DATASET EXCERPTS ->
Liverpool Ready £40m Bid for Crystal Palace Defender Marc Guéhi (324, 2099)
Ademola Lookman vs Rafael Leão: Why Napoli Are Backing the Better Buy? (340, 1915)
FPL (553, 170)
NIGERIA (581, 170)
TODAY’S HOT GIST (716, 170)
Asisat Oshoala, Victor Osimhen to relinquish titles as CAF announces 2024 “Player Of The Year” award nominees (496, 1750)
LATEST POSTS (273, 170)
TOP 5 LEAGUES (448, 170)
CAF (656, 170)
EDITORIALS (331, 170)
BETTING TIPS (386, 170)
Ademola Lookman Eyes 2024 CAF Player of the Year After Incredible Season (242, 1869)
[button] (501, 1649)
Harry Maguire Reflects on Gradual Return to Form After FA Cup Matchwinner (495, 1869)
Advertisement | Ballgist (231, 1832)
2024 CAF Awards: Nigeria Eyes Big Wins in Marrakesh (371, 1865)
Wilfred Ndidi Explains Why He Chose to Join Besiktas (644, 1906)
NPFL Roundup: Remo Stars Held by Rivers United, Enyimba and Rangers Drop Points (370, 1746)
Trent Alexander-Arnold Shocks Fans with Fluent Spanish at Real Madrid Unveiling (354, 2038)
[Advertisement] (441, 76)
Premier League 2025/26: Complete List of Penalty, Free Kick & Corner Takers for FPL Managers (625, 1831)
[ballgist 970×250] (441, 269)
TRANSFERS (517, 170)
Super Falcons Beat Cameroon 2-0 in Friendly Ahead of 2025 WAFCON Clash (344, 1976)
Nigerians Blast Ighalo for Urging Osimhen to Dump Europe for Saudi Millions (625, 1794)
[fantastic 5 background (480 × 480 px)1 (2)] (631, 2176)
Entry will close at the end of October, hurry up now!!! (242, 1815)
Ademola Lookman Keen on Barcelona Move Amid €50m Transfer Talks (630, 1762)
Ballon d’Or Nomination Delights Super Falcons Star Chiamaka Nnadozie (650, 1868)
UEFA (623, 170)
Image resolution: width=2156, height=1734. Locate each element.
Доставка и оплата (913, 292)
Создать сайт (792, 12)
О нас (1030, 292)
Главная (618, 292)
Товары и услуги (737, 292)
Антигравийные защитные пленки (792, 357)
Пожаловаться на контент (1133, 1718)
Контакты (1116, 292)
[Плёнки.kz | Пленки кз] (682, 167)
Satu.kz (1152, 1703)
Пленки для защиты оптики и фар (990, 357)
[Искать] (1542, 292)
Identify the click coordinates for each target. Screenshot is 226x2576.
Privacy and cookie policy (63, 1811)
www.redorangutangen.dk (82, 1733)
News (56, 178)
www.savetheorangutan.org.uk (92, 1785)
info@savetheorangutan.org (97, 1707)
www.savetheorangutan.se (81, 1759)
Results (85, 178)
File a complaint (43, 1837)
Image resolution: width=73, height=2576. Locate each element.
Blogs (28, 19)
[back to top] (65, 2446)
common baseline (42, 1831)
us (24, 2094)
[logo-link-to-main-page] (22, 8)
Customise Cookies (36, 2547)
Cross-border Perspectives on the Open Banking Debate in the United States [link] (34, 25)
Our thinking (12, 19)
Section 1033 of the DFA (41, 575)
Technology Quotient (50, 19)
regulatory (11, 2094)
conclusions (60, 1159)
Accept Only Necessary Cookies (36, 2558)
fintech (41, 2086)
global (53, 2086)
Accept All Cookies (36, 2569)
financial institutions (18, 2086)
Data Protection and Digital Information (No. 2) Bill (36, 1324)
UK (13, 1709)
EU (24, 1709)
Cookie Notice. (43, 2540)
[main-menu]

WORK INSTRUCTION -> The records above should be printed exactly, please, from the first line through the line containing "NPFL Roundup: Remo", with both ends kept and nothing past it.

PROBLEM SOLUTION ->
Liverpool Ready £40m Bid for Crystal Palace Defender Marc Guéhi (324, 2099)
Ademola Lookman vs Rafael Leão: Why Napoli Are Backing the Better Buy? (340, 1915)
FPL (553, 170)
NIGERIA (581, 170)
TODAY’S HOT GIST (716, 170)
Asisat Oshoala, Victor Osimhen to relinquish titles as CAF announces 2024 “Player Of The Year” award nominees (496, 1750)
LATEST POSTS (273, 170)
TOP 5 LEAGUES (448, 170)
CAF (656, 170)
EDITORIALS (331, 170)
BETTING TIPS (386, 170)
Ademola Lookman Eyes 2024 CAF Player of the Year After Incredible Season (242, 1869)
[button] (501, 1649)
Harry Maguire Reflects on Gradual Return to Form After FA Cup Matchwinner (495, 1869)
Advertisement | Ballgist (231, 1832)
2024 CAF Awards: Nigeria Eyes Big Wins in Marrakesh (371, 1865)
Wilfred Ndidi Explains Why He Chose to Join Besiktas (644, 1906)
NPFL Roundup: Remo Stars Held by Rivers United, Enyimba and Rangers Drop Points (370, 1746)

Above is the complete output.